Можно ли это забыть?!
Среди всех бед самой большой были похоронки! Каждый день близкие ждали почтальона и боялись его. К началу 1943 года больше половины ушедших на фронт наших односельчан были убиты, несколько сотен пропали без вести. Семерых жёны забрали из госпиталей после тяжелейших ранений. Все завидовали этим семьям: дети дождались отца, хотя и очень больного, но живого. Теперь семья не даст ему дома умереть, выходит, вылечит его душу. Главное, что он жив и по-прежнему любим женой и детьми. Всем хотелось дождаться пусть израненного, но живого мужа, отца, сына. Жили в посёлке очень дружно, поддерживая друг друга. Только благодаря сплочённости, взаимовыручке, доброте, мы и выжили. Когда с фронта кто-нибудь получал письмо, изба его до отказа заполнялась людьми: все хотели узнать, как дела на передовой, скоро ли конец войне будет?

__ИЗВЛЕЧЁННЫЕ ЗАПИСИ__.
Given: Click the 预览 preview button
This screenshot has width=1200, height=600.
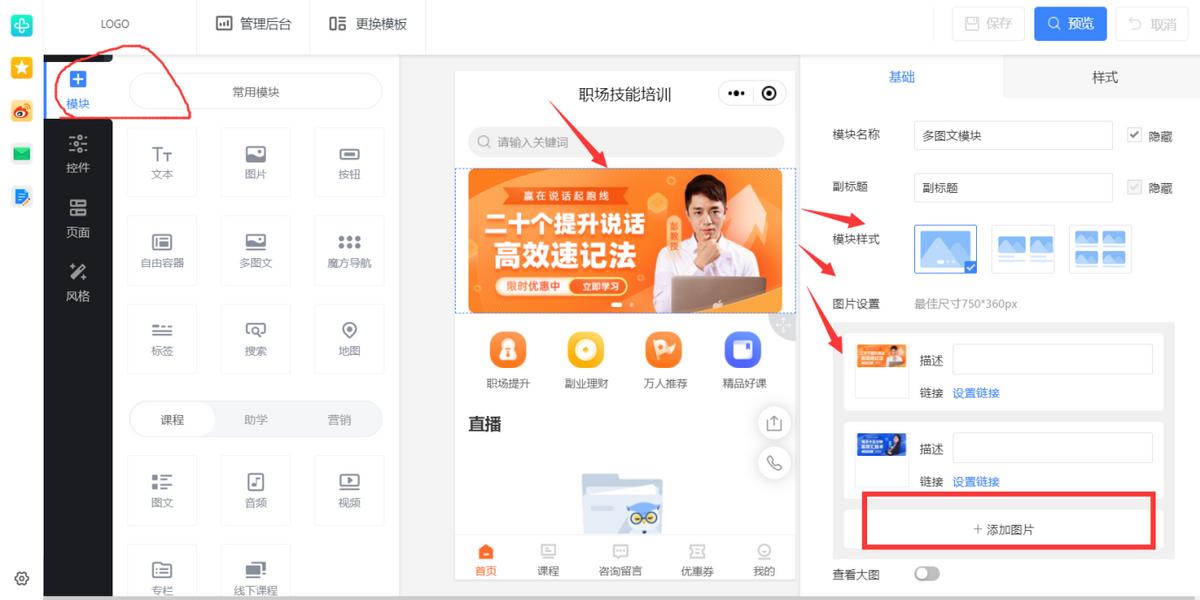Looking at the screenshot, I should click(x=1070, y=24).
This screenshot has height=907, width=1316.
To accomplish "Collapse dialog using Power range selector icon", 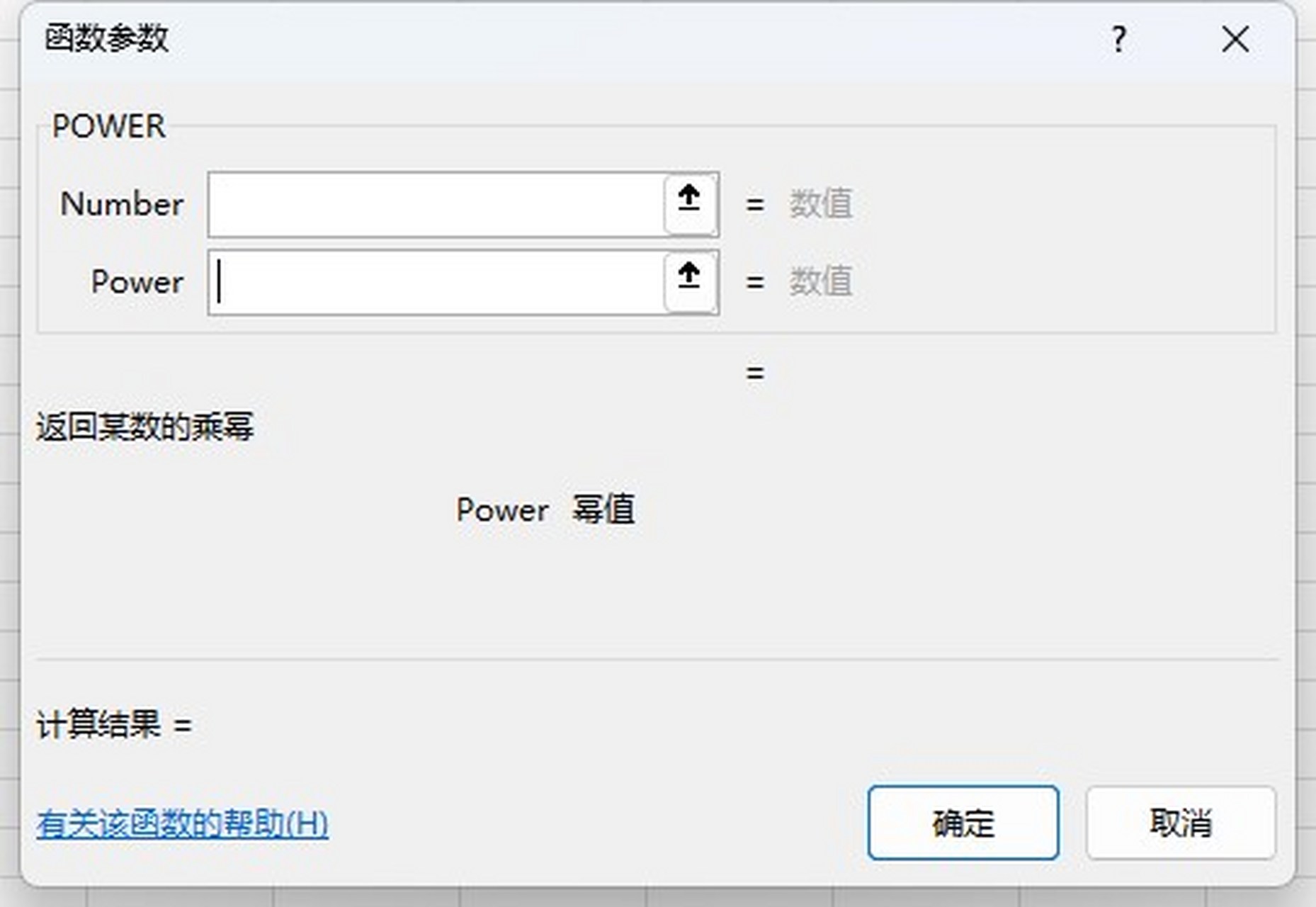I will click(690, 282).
==
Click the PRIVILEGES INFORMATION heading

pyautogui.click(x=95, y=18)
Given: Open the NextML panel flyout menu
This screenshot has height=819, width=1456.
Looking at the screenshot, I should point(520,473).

__УСЛОВИЯ ЗАДАНИЯ__.
- 1) Пожалуйста, выведите из отрывка всё, начиная со слов «Среди всех бед» и вплоть до слов «конец войне будет?».
- 2) Скольких односельчан, по словам отрывка, жёны забрали из госпиталей после тяжелейших ранений?

__ОТВЕТЫ__.
- 1)
Среди всех бед самой большой были похоронки! Каждый день близкие ждали почтальона и боялись его. К началу 1943 года больше половины ушедших на фронт наших односельчан были убиты, несколько сотен пропали без вести. Семерых жёны забрали из госпиталей после тяжелейших ранений. Все завидовали этим семьям: дети дождались отца, хотя и очень больного, но живого. Теперь семья не даст ему дома умереть, выходит, вылечит его душу. Главное, что он жив и по-прежнему любим женой и детьми. Всем хотелось дождаться пусть израненного, но живого мужа, отца, сына. Жили в посёлке очень дружно, поддерживая друг друга. Только благодаря сплочённости, взаимовыручке, доброте, мы и выжили. Когда с фронта кто-нибудь получал письмо, изба его до отказа заполнялась людьми: все хотели узнать, как дела на передовой, скоро ли конец войне будет?

- 2) Семерых.